Fausta desceu do palco de demonstração, a testa coberta por um suor fino.
Paloma imediatamente puxou Romário para a frente, a voz contendo uma raiva reprimida.
— Cunhada, nós combinamos que você me devolveria o colar depois do experimento.
— Mesmo que você fosse usá-lo no experimento, deveria ter me perguntado antes, pelo menos.
— Agir por conta própria assim é muito decepcionante!
O rosto de Fausta estava pálido, mas ela se forçou a caminhar até Paloma e colocou a Opala Negra, brilhante e colorida, suavemente na palma da mão dela.
— Paloma, me desculpe, eu...
Antes que pudesse terminar de falar.
Seu corpo balançou, e ela caiu para trás, mole.
O coração de Romário apertou, e ele a segurou rapidamente antes que ela caísse.
— Fausta!
Ele a pegou no colo.
Sangue?
O sangue da perna de Fausta havia encharcado a calça de seu traje profissional, manchando o tecido claro com um vermelho chocante.
— Paloma, — ele disse gravemente à irmã, — sua cunhada não fez de propósito. Vou investigar isso, não se precipite.
Dizendo isso, ele se virou com Fausta nos braços e saiu.
— Vou levá-la ao hospital.
Antes que Paloma pudesse dizer qualquer coisa, ela só pôde assistir Romário se afastar apressadamente com Fausta nos braços.
Ela cravou as unhas na palma da mão com tanta força que quase perfurou a pele.
Virando-se, ela se escondeu em um canto isolado.
Paloma se virou para Vitória, que a esperava, e a questionou com dureza.
— Você não é uma estudante de pós-graduação em física? Uma solução que uma estudante do terceiro ano consegue improvisar, e você não tinha a menor ideia?
Vitória também não esperava que Fausta conseguisse resolver a situação perfeitamente, e até mesmo elevar o experimento a um novo patamar, como se o design original já fosse tão engenhoso.
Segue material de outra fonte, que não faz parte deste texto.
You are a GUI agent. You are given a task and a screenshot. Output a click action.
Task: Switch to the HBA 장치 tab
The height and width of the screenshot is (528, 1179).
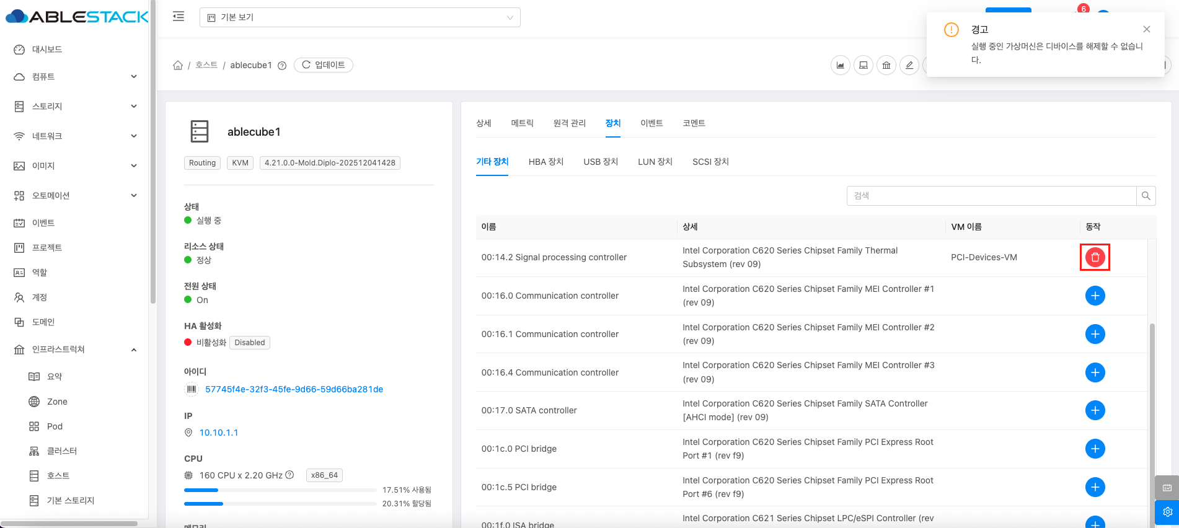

— Srta. Paloma, mas você disse que, mesmo que ela não cortasse a gema, o simples fato de retirá-la do colar já seria considerado um dano a este colar de significado especial...
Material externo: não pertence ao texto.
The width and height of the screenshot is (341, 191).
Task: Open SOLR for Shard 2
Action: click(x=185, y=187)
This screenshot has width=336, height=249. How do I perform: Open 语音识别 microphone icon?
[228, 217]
Vitória também teve uma apresentação de experimento hoje, logo antes de Fausta.
Ela precisava desesperadamente dessa oportunidade para ganhar o reconhecimento dos professores e dos empresários.
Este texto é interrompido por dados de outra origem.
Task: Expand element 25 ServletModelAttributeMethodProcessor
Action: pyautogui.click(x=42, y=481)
E Fausta era seu maior obstáculo.
Então, quando Paloma a procurou, ela não hesitou em cooperar.
Enquanto isso, no quarto do hospital.
Fausta estava deitada em silêncio na cama, a perna ferida já enfaixada.
O médico recomendou repouso por um mês para poder andar normalmente e evitar atividades físicas intensas por três meses.
Quando Romário voltou do posto de enfermagem com os remédios, ele a viu encostada na cabeceira da cama.
Fausta estava com a cabeça baixa.
Lágrimas rolavam uma após a outra, caindo silenciosamente no lençol branco.
Seu coração doeu inexplicavelmente, e ele se aproximou rapidamente da cama.
— A perna está doendo muito?
Fausta balançou a cabeça, ainda em silêncio.
Romário sentou-se na beirada da cama e, diante de sua vulnerabilidade, sua voz se suavizou involuntariamente.
— Então, querida, o que está te incomodando? Me diga.
De repente, ela passou os braços ao redor de seu pescoço e enterrou o rosto em seu ombro, soluçando.
— Romário... eu não vou poder entrar para o elenco, buááá.
— Todo esse tempo, depois de terminar minhas aulas e experimentos todos os dias, eu ficava acordada até tarde praticando dança clássica.